Tatsächlich haben Sie vordergründig Recht: „Man hört nichts“, und „lediglich einzelne Stimmen“ dringen an die Öffentlichkeit. Das liegt aber nicht daran dass wir – wie Sie in Ihrem letzten Satz behaupten – schwiegen. Denn das tun wir wahrhaftig nicht.
Auf der Website http://www.piratenpartei.de/ – geben Sie mal bei der Suchmaschine Ihres Misstrauens „Piraten“ ein, die Chance sie zu finden ist recht gut – sind permanent drei von den PIRATEN initiierte Aktionen verlinkt: http://stopwatching.de/ fordert die Europäische Kommission auf, unverzüglich ein Vertragsverletzungsverfahren (Art. 258 AEUV) wg.

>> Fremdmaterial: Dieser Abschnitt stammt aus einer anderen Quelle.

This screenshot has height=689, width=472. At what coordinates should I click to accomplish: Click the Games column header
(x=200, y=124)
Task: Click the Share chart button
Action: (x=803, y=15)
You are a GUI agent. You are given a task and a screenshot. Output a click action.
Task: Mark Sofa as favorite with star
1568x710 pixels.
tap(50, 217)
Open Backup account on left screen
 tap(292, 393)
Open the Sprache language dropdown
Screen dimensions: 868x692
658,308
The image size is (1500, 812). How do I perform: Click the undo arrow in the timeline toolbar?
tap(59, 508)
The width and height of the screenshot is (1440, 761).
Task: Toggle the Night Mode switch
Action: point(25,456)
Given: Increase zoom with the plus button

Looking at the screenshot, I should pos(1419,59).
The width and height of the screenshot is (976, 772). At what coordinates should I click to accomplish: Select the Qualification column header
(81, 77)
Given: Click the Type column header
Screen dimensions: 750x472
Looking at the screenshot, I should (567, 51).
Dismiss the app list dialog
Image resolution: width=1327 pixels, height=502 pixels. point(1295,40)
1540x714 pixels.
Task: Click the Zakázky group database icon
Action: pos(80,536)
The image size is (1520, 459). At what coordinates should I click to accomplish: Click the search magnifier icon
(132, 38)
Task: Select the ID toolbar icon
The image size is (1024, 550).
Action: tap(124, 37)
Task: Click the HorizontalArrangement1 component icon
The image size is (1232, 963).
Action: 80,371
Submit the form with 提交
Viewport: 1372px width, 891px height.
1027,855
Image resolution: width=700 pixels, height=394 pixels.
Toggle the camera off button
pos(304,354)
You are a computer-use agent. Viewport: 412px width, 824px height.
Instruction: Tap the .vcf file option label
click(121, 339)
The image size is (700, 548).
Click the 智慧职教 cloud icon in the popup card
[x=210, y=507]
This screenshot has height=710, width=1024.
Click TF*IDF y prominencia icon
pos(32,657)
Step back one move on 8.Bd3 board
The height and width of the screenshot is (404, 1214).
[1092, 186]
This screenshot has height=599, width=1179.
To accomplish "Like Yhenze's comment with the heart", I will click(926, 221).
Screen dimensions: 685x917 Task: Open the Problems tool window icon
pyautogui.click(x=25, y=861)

Verstoßes gegen das Grundrecht auf Datenschutz (Art. 16 AEUV) gegen den EU-Mitgliedsstaat Großbritannien zu eröffnen, stellt einen Sechs-Punkte-Plan vor, wie dem PRISM-Skandal zu begegnen ist und welche Lehren man daraus ziehen sollte (übrigens von Piratenparteien aus aller Welt, u.a. auch den USA unterstützt) und unter findet man Ort und Zeit von Veranstaltungen, an denen PIRATEN (und andere Fachleute) jeder und jedem Interessierten einfache Wege zur Datenverschlüsselung näher bringen.
Darüber hinaus sind allein auf der Startseite http://www.piratenpartei.de/ nicht weniger als fünf verschiedene Mitteilungen und Artikel zum derzeitigen Überwachungsskandal zu finden.
Es fehlt auch kein „Spitzenkandidat“ der sich zu PRISM äußern sollte – es ist eine ganze Partei die das tut. Viele Piraten aus dem ganzen Bundesgebiet äußern sich zu PRISM u. Tempora. Auch unsere Abgeordneten und Fraktionen tun das. Bereits vor einer Woche, am 8. Juli 2013 beantwortete die Website der Bundespartei die Frage „Was machen die Piraten eigentlich gegen Überwachungsprogramme wie PRISM und Tempora?“ – die Antwort ist ausgedruckt ca. 9 Seiten lang und besteht zu einem großen Teil aus Links auf Statements, Erklärungen und Aktionen.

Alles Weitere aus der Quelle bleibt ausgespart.